In democracies, "the people" are theoretically sovereign and the government is supposed to represent and serve them. So how do we get to a situation where governments (and perhaps majorities that they appear to represent) choose their people? Is the nation like a God that people are supposed to obey?

Of course, one thing is hopeful about the United States in this respect: historically. we do not have an ethnicity proper to citizenship that most of us share. Neither citizenship nor rights normally due citizens should normally be conditioned on possession of any attribute or belonging to any demographical category or type of persons. It is bad enough that our vaunted demographical tolerance is often overwhelmed by our profound moral intolerances. Trump does not like the victims of global inequality and war, but they built much of this country. It can be improved, or just guarded.

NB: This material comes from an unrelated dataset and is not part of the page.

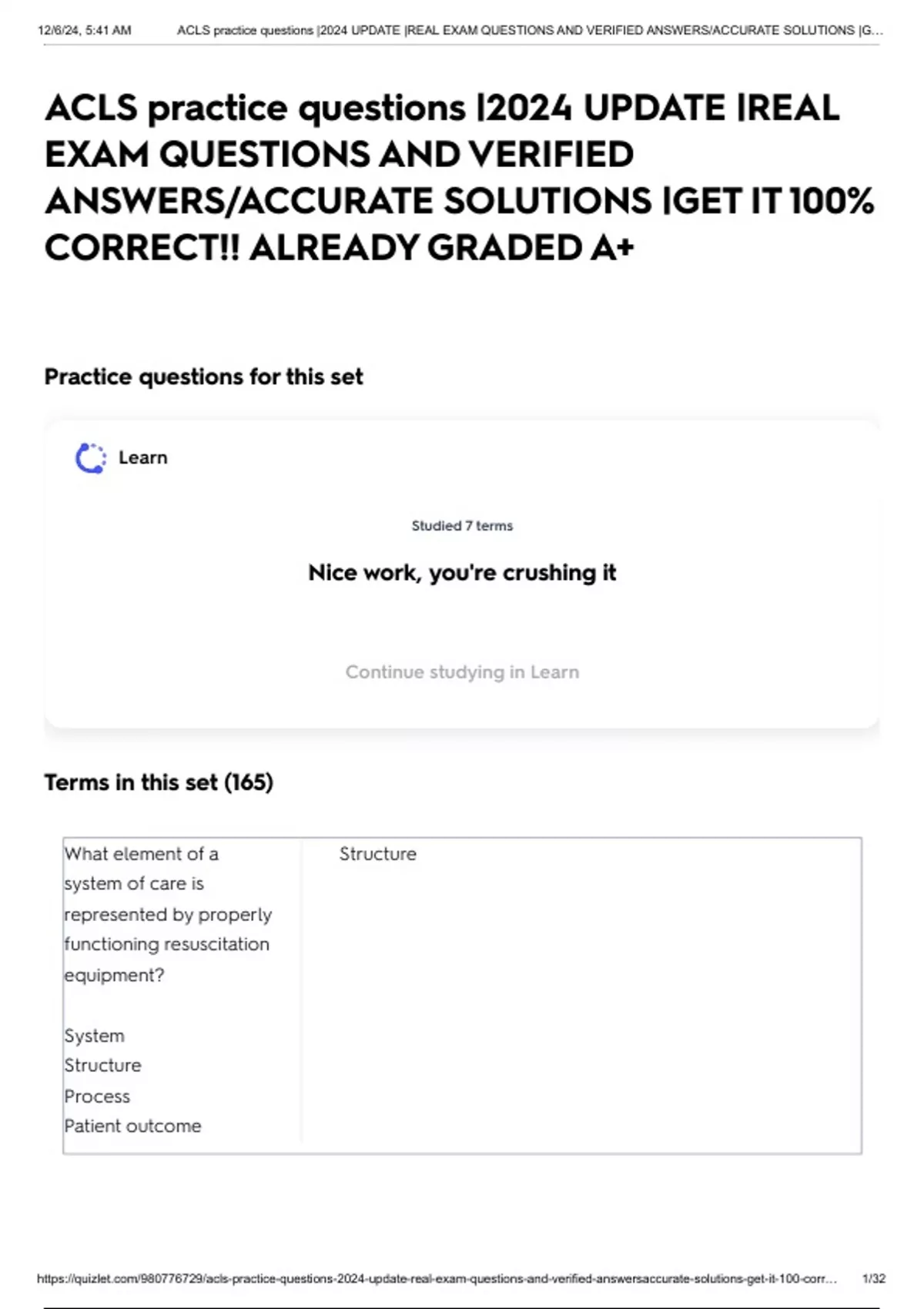The image size is (924, 1309).
Task: Click 'Nice work, you're crushing it' heading
Action: point(462,573)
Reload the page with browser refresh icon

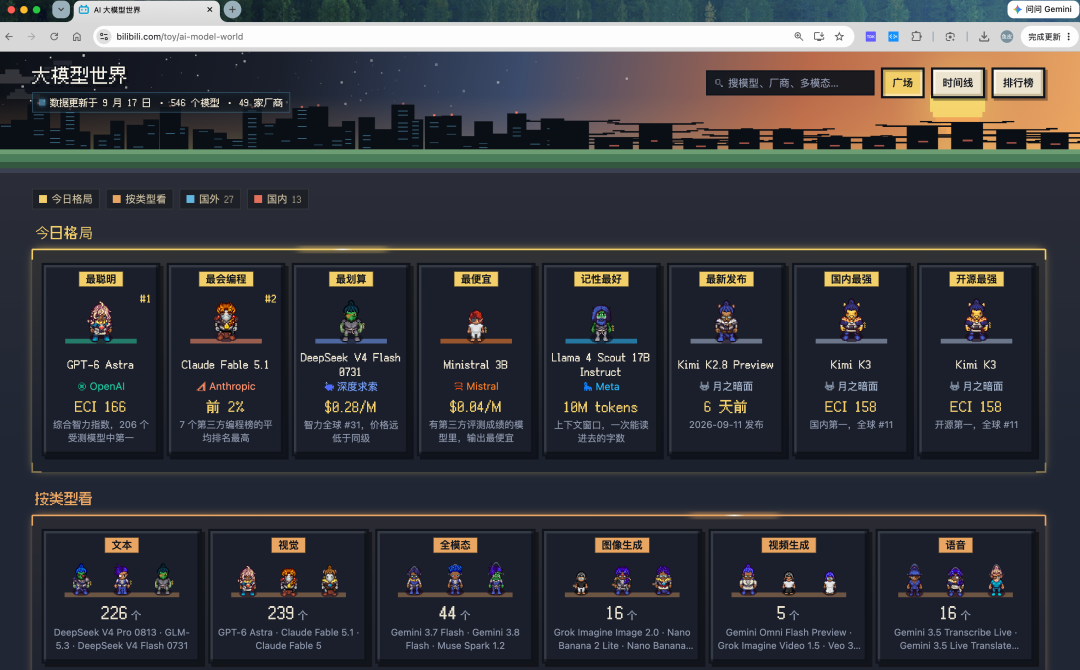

(There are certainly forms of social power that work by inclusion more than exclusion. and perhaps by encouragements rather than interdictions and punishments, as the work of contemporary German philosopher and social theorist Byung-Chul Han has suggested. If the new forms are subtler, the older ones are crueler, and after a long period of the pseudo-liberalism and softer power that emerged after the 60s, we seem to be witnessing reversions to them, as nations worry about how to cope with globalism when it has meant that capital travels easily and laboring and suffering bodies problematically, as they are both needed and not needed, presenting both opportunities and risk or liabilities. The causes and degrees of risk or suffering faced by migrating bodies may be treated as their own. The Central American migration crisis is largely the result of US policy going back to the late 70s, but it is very American to desire an absolute liberty for those with property or power, together with a freedom from obligations. Just as in this country class status often determines whether and how this kind of attitude is considered a, usually moral, problem. Morality is the set of obligations of have-nots to bosses who may employ or otherwise manage them).